O verão pode ser uma oportunidade para o descanso ou para o caos. Numa família com vários filhos em velocidades distintas – entre os 8 e os 18 – (nota de rodapé: a autora considera o tempo de adolescência um tempo em excesso de velocidade e pondera fazer uma proposta de lei em conformidade), é fácil substituir o descanso com logísticas, calendários a várias cores conforme os programas, malas e roupa suja ou o trabalho para uns que, muitas vezes, significa “não fazer nada” para outros. Há uma gestão de expectativas vs gestão de programação sociocultural que me levou, ainda antes de iniciar férias, a uma sensação de exaustão misturada com um certo orgulho pelas novas competências adquiridas com a velocidade de “Check In/Check Out” que o meu universo familiar me proporciona (nota de rodapé dirigido ao ramo de hotelaria: sugiro começarem a efetuar ofertas a Pais de famílias numerosas, garanto que ficarão surpreendidos pela qualidade técnica). Apesar deste caos, dou por mim a agradecer e abraçar cada máquina de roupa suja, cada SMS a informar chegadas, os dias de regresso e também a refletir e preparar o tempo de descanso em família.
Assim, descansar tem (ou pode ter) uma forte ligação com a nossa vida espiritual, com o nosso crescimento na fé. O tempo de descanso em família pode ser um momento de transformação, de crescimento pessoal e espiritual.
Mas, afinal, o que é descansar?
Descansar no dicionário significa repousar, sossegar, tranquilizar, dormir. O verbo tem ainda um movimento quando é utilizado para representar a confiança, como por exemplo: “descanso em ti” que significa que confio em ti, me deixo cuidar por ti. Assim, descansar tem (ou pode ter) uma forte ligação com a nossa vida espiritual, com o nosso crescimento na fé. O tempo de descanso em família pode ser um momento de transformação, de crescimento pessoal e espiritual.
Como será que organizava a sagrada família o seu tempo de descanso? E como será que fazia Nossa Senhora durante a adolescência de Jesus?
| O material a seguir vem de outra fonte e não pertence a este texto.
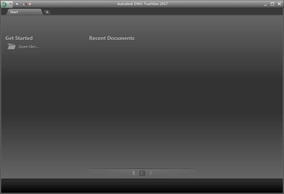Add a new tab with plus button

tap(47, 12)
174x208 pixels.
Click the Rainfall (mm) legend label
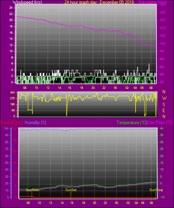click(x=12, y=123)
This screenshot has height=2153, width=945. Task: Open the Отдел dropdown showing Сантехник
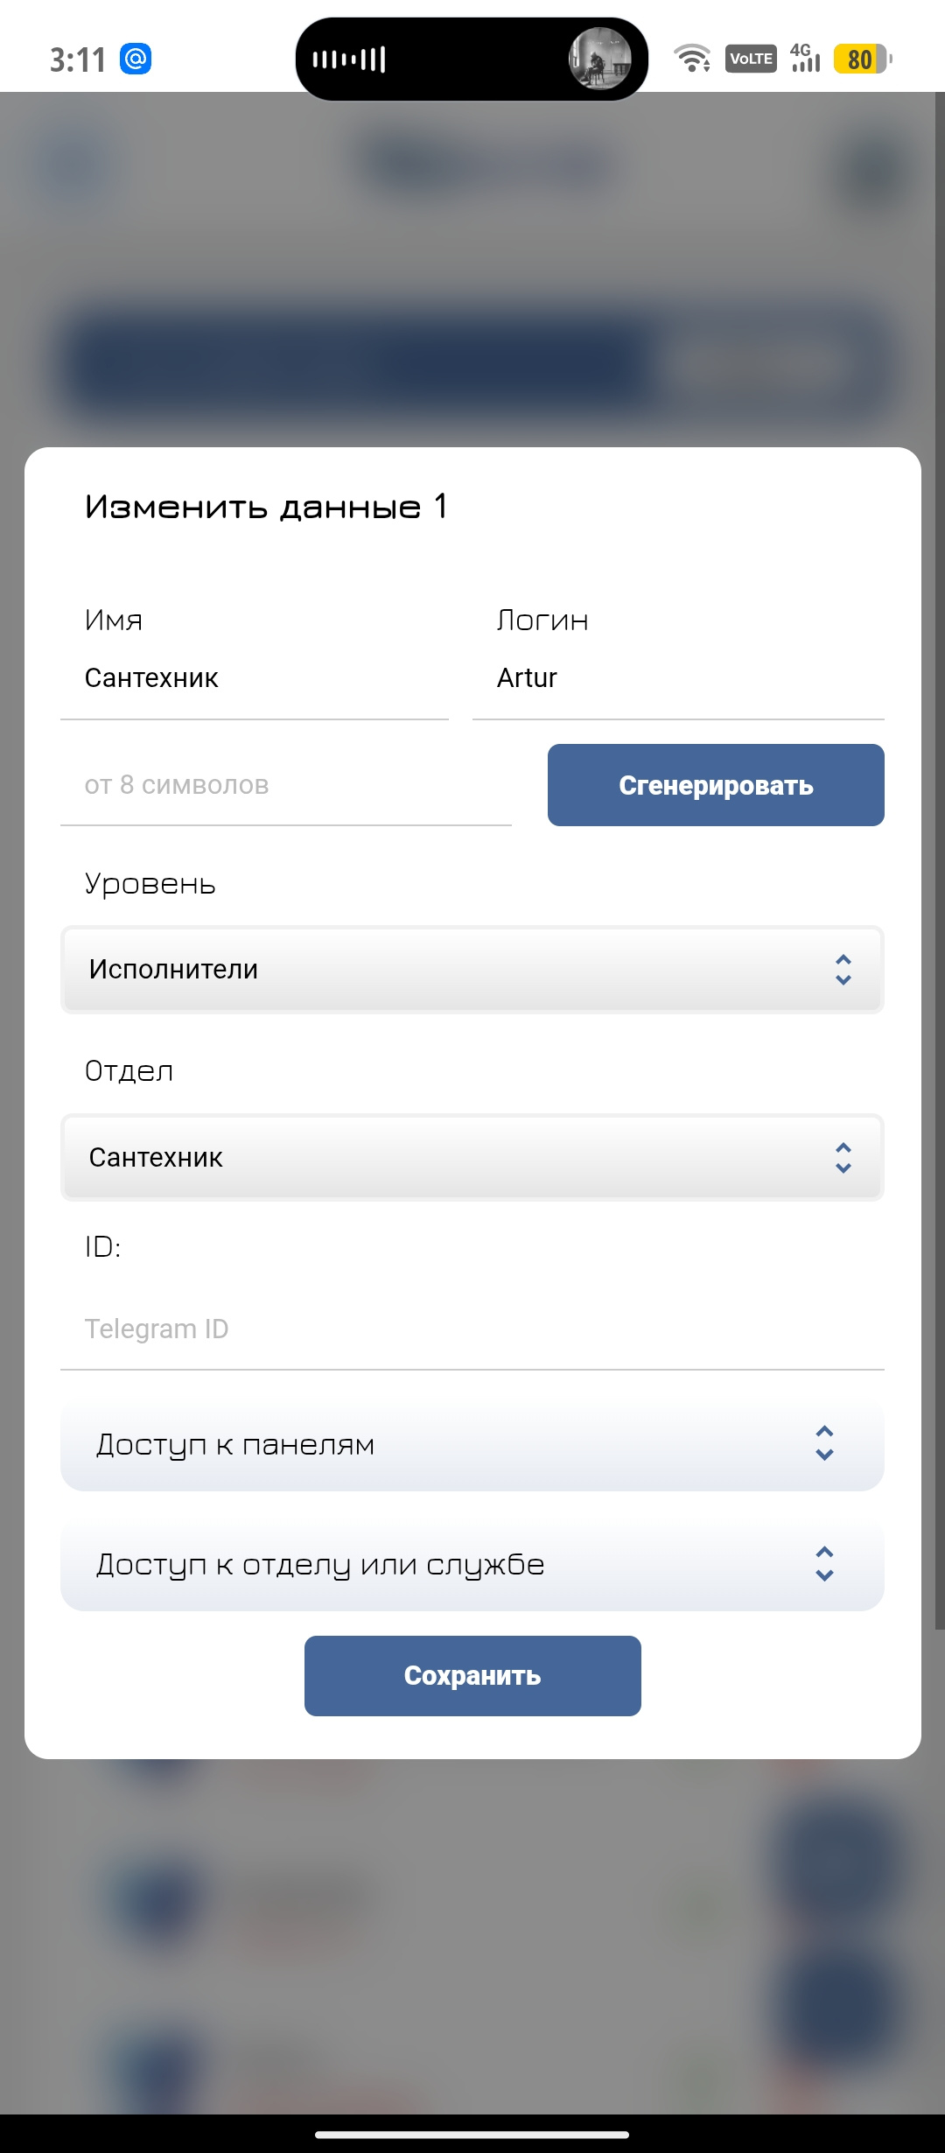tap(473, 1158)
Não existindo muitas passagens sobre o tempo de adolescência de Jesus, desafio a cada um de nós a pararmos na perda e o encontro de Jesus no Templo (Lc 2, 41-52):
Os pais de Jesus iam todos os anos a Jerusalém, pela festa da Páscoa. Quando Ele chegou aos doze anos, subiram até lá, segundo o costume da festa. Terminados esses dias, regressaram a casa e o menino ficou em Jerusalém, sem que os pais o soubessem. Pensando que Ele se encontrava na caravana, fizeram um dia de viagem e começaram a procura-Lo entre os parentes e conhecidos. Não O tendo encontrado, voltaram a Jerusalém, à sua procura.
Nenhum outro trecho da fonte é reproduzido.